Not only the best of the "Lord of the Rings" series, but sets a new standard of epic filmmaking.
Saying that this film starts where `Two Towers' left off is somewhat misleading, for the film starts a great distance from the walls of Helm's Deep. `Return of the King' opens with a flashback of Smeagol (Andy Serkis) obtaining the one ring of power and an origin of his deterioration into the creature Gollum. This opening recaptures an emphasis that was somewhat lost within the epic battles of `Two Towers,' at that's the ring. The first installment, `The Fellowship of the Ring,' provided heaps of exposition on the ring's importance and influence, and in `Return of the King,' we see it pay off, big time.

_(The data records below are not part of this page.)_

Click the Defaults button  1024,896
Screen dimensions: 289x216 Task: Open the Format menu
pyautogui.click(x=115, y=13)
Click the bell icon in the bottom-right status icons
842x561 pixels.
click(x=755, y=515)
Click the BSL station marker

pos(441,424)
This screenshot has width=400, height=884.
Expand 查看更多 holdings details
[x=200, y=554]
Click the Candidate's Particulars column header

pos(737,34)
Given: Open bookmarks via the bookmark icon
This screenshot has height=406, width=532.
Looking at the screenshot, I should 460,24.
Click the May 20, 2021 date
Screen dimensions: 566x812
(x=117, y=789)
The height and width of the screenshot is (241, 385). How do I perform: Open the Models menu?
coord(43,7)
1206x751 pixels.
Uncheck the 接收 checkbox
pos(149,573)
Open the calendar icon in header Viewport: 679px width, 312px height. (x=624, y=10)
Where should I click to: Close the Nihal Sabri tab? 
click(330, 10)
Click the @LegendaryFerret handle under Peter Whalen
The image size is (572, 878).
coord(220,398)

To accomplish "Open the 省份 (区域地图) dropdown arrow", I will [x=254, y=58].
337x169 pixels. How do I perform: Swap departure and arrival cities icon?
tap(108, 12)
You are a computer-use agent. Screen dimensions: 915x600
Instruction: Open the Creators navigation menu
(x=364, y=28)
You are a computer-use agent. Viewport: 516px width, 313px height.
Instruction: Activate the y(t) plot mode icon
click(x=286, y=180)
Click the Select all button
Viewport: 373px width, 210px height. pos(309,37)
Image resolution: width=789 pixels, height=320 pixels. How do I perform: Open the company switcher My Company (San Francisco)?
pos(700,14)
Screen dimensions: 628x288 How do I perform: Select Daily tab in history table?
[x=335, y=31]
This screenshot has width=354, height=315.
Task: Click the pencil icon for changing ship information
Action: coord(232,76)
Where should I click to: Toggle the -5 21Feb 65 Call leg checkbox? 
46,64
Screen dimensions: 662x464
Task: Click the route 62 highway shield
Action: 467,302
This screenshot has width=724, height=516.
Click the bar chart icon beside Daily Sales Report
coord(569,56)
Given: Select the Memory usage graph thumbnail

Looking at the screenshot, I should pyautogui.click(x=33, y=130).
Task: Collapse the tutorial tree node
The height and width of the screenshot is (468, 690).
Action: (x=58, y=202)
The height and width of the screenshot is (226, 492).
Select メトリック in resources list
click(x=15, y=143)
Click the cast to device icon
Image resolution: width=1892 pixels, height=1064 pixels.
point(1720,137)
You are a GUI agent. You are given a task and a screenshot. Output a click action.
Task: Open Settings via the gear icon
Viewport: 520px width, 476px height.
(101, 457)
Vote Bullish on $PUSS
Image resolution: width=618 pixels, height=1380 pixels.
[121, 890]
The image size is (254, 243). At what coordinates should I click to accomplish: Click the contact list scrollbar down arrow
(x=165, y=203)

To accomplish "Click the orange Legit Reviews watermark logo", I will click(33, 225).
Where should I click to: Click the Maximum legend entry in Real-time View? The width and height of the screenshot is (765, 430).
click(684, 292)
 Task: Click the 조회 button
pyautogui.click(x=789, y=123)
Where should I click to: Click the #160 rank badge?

After the armies of Isengard have been defeated due to an allegiance between Theoden (Bernard Hill), the king of Rohan, and the elves, the main threat to middle earth is now concentrated in the kingdom of Mordor, controlled by the dark lord Sauron. Sauron has turned his eye towards the realm of Gondor, the last free kingdom of men, and the wizard Gandalf (Ian McKellan) must warn Denethor (John Noble), Steward of Gondor of the impending attack, while Aragorn (Viggo Mortenson), heir to the throne of Gondor, and Theoden gather men to aid against the armies of Mordor. The dark lord Sauron needs only to regain the one ring of power to conquer all of middle earth, and two hobbits, Frodo (Elijah Wood) the ring-bearer and Sam (Sean Astin), must continue their journey, directed by Gollum, to Mount Doom, the only place where the ring can be destroyed. Got all that? If not, you need to bone up on your `Lord of the Rings' before expecting to follow this film.
Since all three epics were filmed simultaneously, each individually has the feel of being part of a larger picture - except for this one. `The Return of the King' is just too big, the most epic of a set of epic films. Now that director Peter Jackson has brilliantly constructed the characters and plotlines throughout the first two films, he puts them to use.
All of the characters have their best moments within this film. The pair of mischievous hobbits, Merry (Dominic Monaghan) and Pippin (Billy Boyd), are no longer the tree ornaments they were from `Two Towers,' but are split-up, and take their characters in completely new directions. Aragorn, played with an unmatched sense of honor by Viggo Mortenson, is about to meet his destiny as the future king of all men, while Andy Serkis continues his expert portrayal of Gollum (Serkis' provided not only the voice of Gollum, but also assisted during production by acting out the scenes of the computer-generated character with his fellow actors).
However, the real acting triumph of the film is Elijah Wood as Frodo Baggins. He continues his descent into corruption with an incredible talent that many could not pull off. Wood's performance is so critical to the film because it determines the ring's power to corrupt, which, needless to say, is absolute.
The first two films established Jackson as an incredible visionary, shooting vast landscapes from his native New Zealand. With `Return of the King,' Jackson really gets a chance to show off. With, hands down, the most beautiful visuals of the trilogy, Jackson makes `Return of the King' a gorgeous feast for the eyes, while never resorting to McG level over-the-topness. Jackson stays very grounded in his characters, not letting the effects tell the story, but only assist the wonderful dialogue and characters. Think of `Return' as a mix of `Fellowship' and `Two Towers,' with enough action and character development worthy of ending a film event of this magnitude.
The bottom line, fans of the films will not be disappointed. Hardcore Tolkien lovers might be upset by plot changes and interpretations made by Jackson and the other writers, however, it is unrealistic to expect a completely true adaptation of the novels, being that film is an entirely different medium. Despite the alterations, Jackson consistently stays true to the major themes and ideas from the original text, while adding some of the finest filmmaking ever put to screen. `The Lord of the Rings: The Return of the King' is one of the most finely tuned and cinematically perfect films ever made. Not only the best of the trilogy, but a crowning achievement in epic filmmaking.